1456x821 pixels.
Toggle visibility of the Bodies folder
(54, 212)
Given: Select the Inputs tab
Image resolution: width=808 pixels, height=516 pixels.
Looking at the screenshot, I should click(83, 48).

==

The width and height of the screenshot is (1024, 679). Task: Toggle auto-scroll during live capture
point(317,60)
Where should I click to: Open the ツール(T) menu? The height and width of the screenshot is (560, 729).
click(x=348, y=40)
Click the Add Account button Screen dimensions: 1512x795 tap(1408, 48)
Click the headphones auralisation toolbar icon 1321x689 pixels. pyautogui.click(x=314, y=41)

--

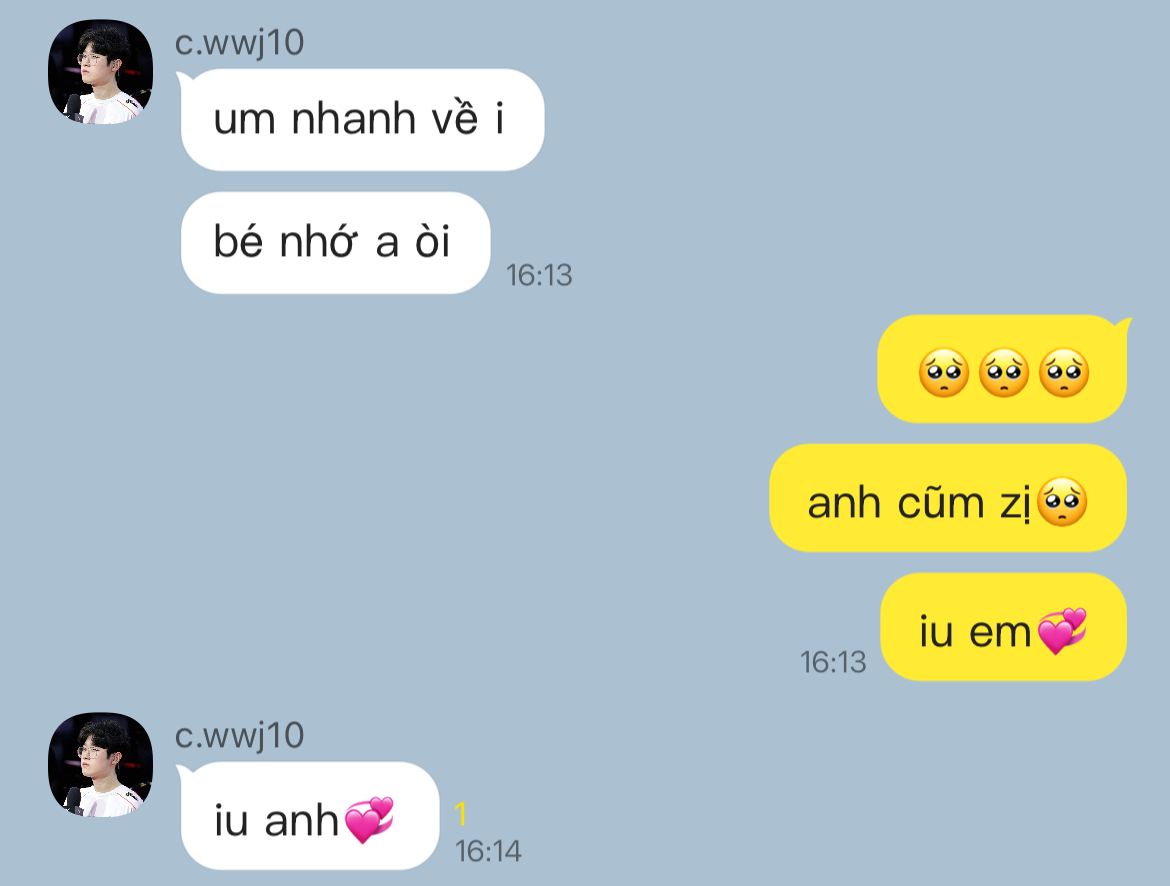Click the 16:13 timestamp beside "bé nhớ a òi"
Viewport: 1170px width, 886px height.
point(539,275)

» EXERCISE DIRECTIONS
Can you print the records from the line containing "1456x821 pixels." through the line containing "Looking at the", keeping every line exactly the same?

» ANSWER TO THE TASK
1456x821 pixels.
Toggle visibility of the Bodies folder
(54, 212)
Given: Select the Inputs tab
Image resolution: width=808 pixels, height=516 pixels.
Looking at the screenshot, I should click(83, 48).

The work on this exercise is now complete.